__TO DO__
Please substitute "Tap" for "Click" everywhere in the listing below and reproduce the listing with no other changes, leaving out the pictures.

Dataset excerpt
──────────────────────────────

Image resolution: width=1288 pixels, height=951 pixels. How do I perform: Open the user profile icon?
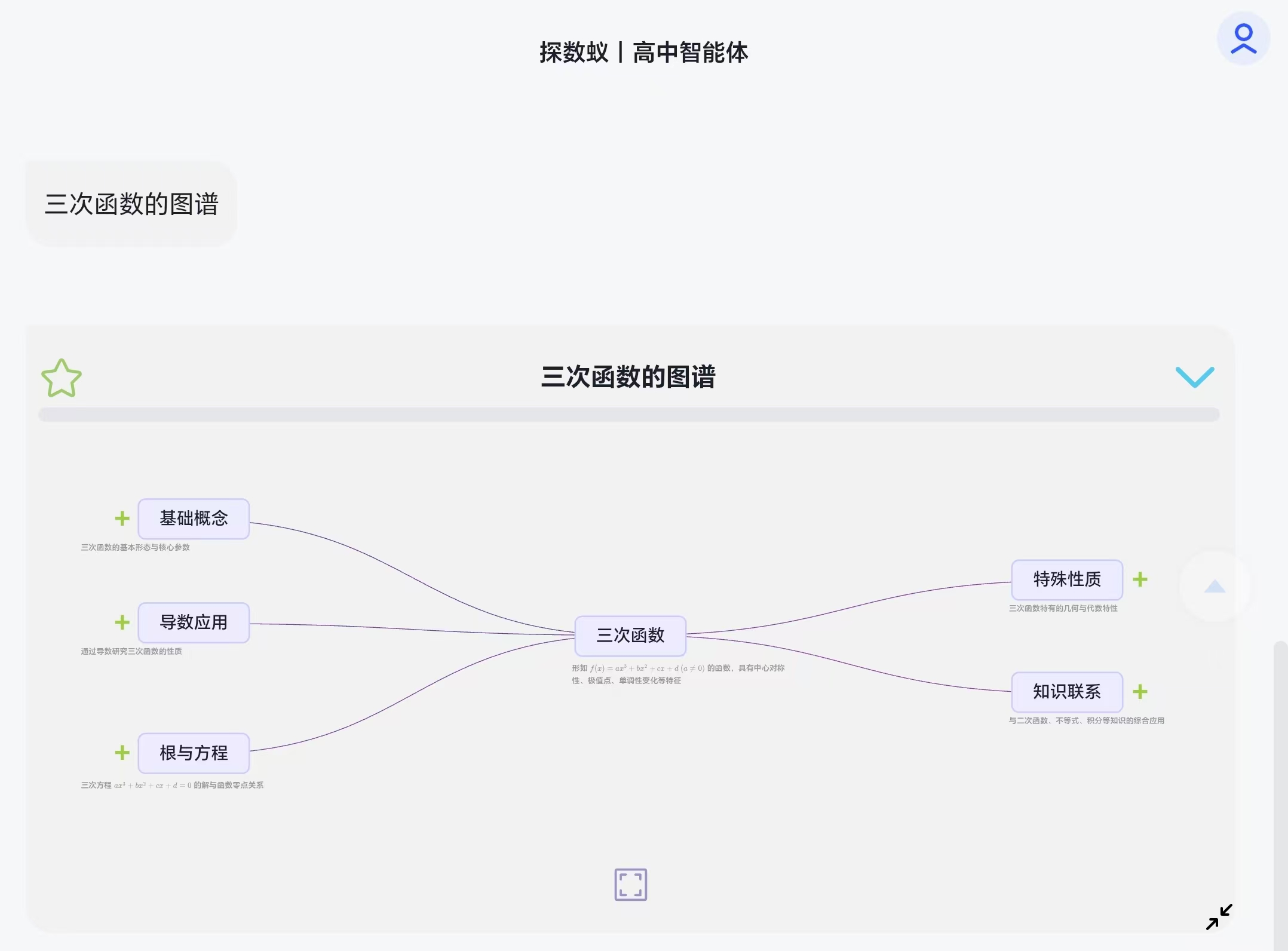[1243, 39]
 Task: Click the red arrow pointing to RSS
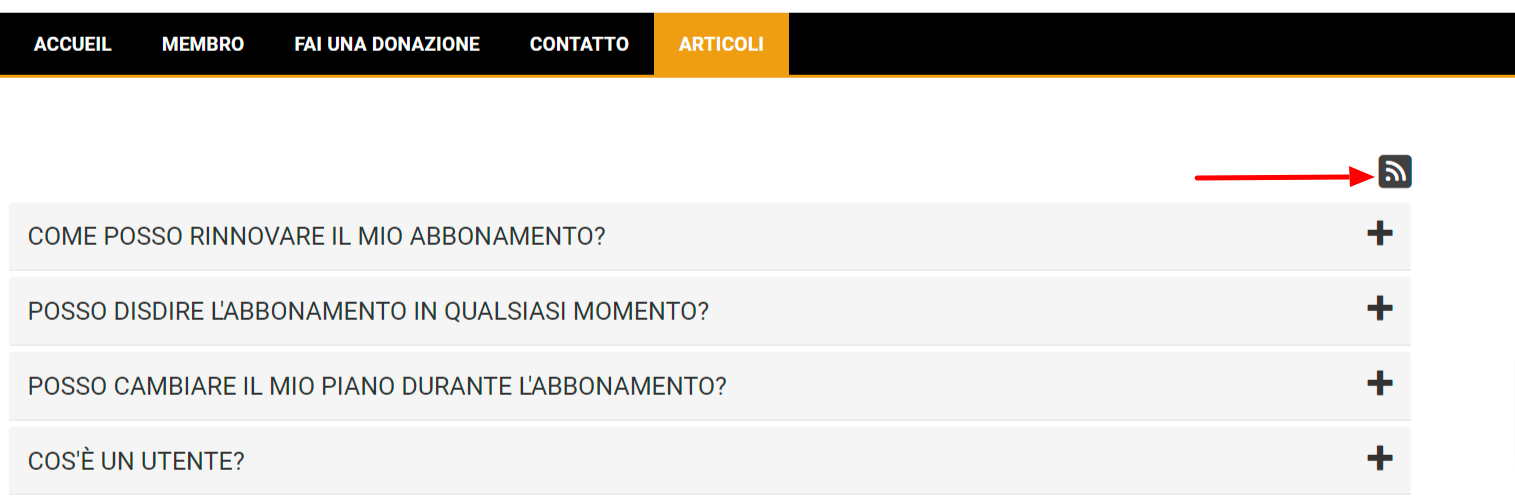[x=1280, y=178]
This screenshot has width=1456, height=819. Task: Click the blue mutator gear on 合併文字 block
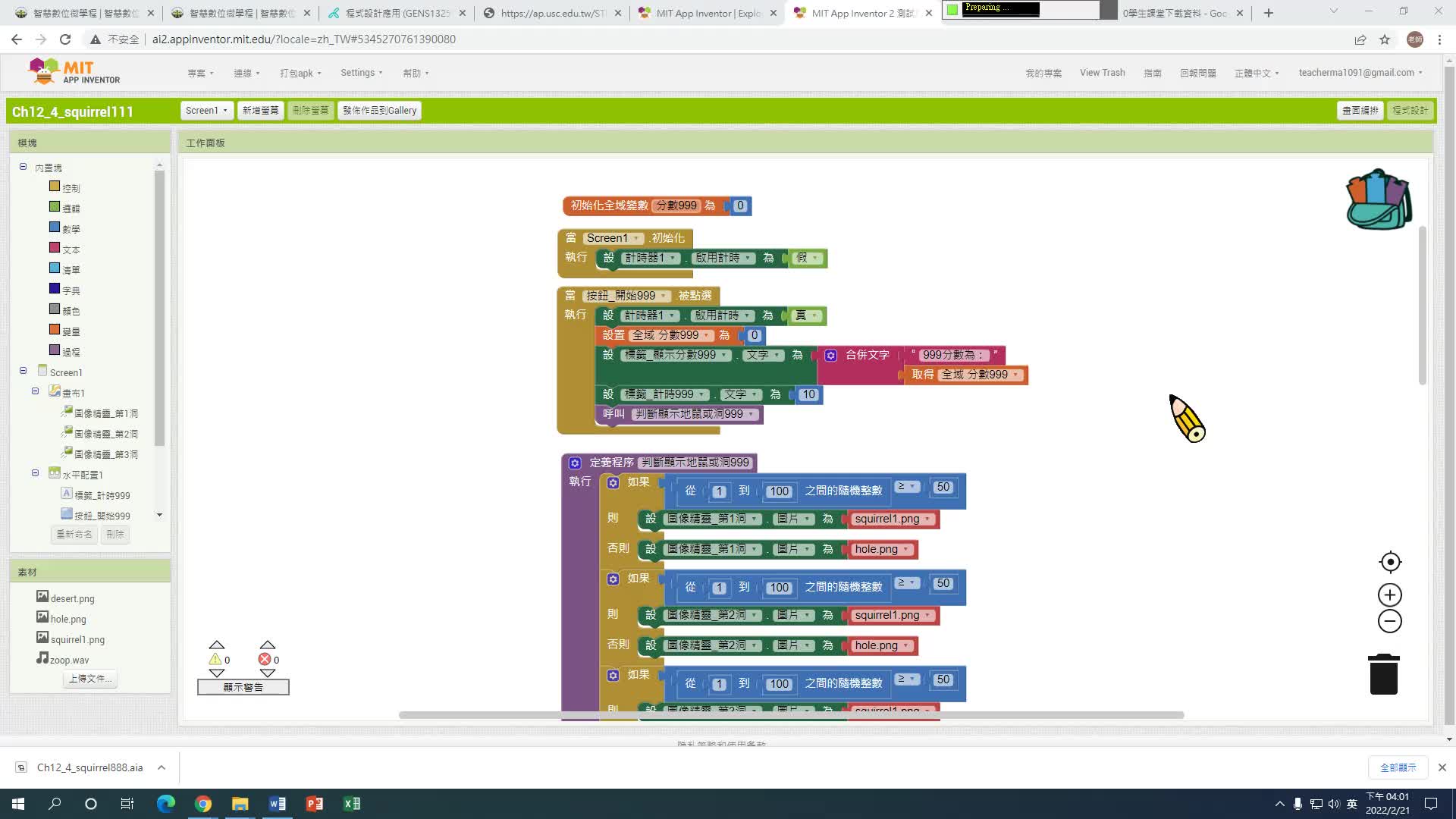pos(830,355)
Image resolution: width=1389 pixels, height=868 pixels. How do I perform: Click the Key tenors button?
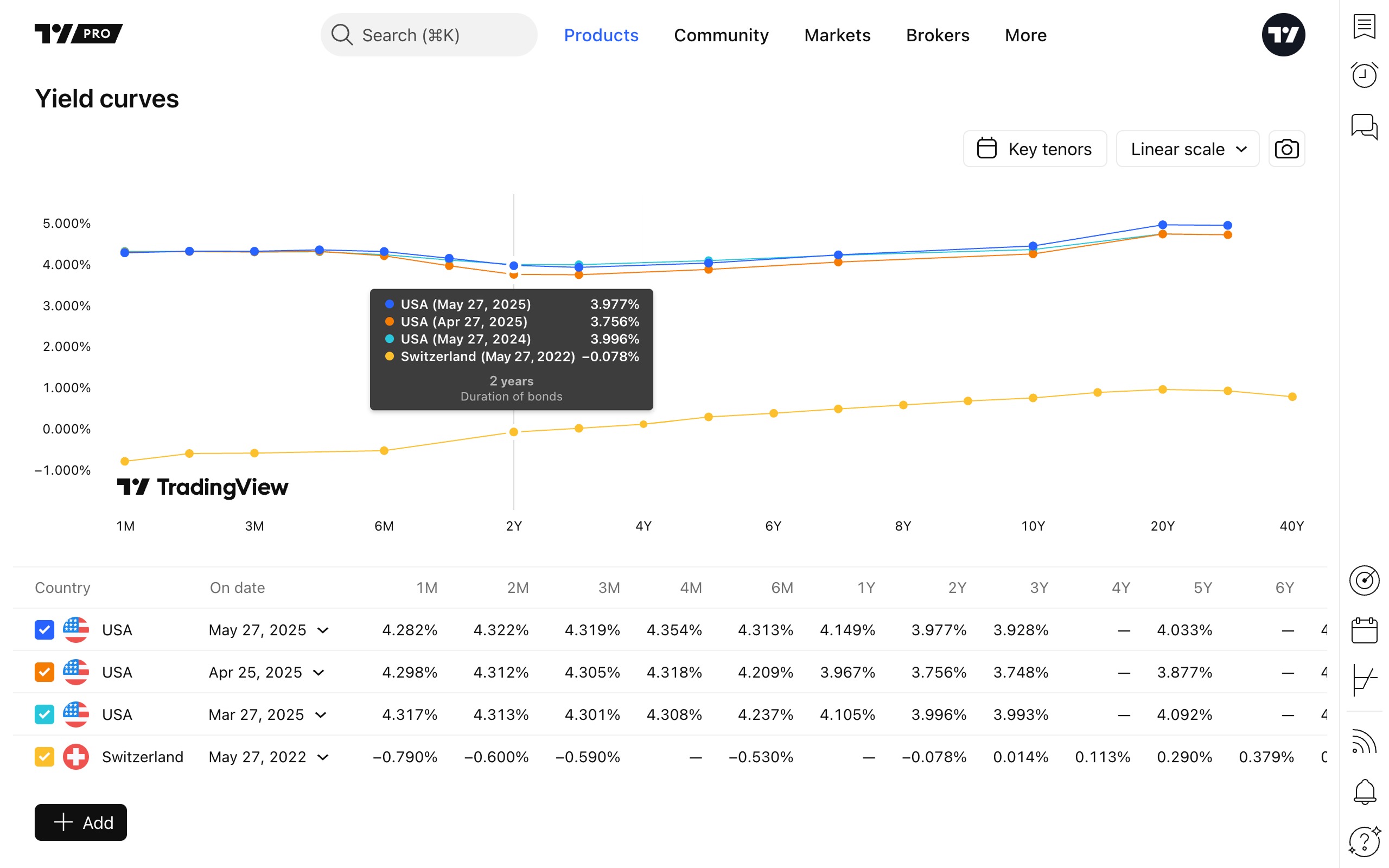pos(1034,149)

──────────────────────────────

__RESULT BELOW__
Image resolution: width=1288 pixels, height=951 pixels. How do I perform: Open the user profile icon?
[1243, 39]
 Task: Tap the red arrow pointing to RSS
[x=1280, y=178]
This screenshot has width=1456, height=819. Task: Tap the blue mutator gear on 合併文字 block
pos(830,355)
Image resolution: width=1389 pixels, height=868 pixels. How do I perform: Tap the Key tenors button?
pos(1034,149)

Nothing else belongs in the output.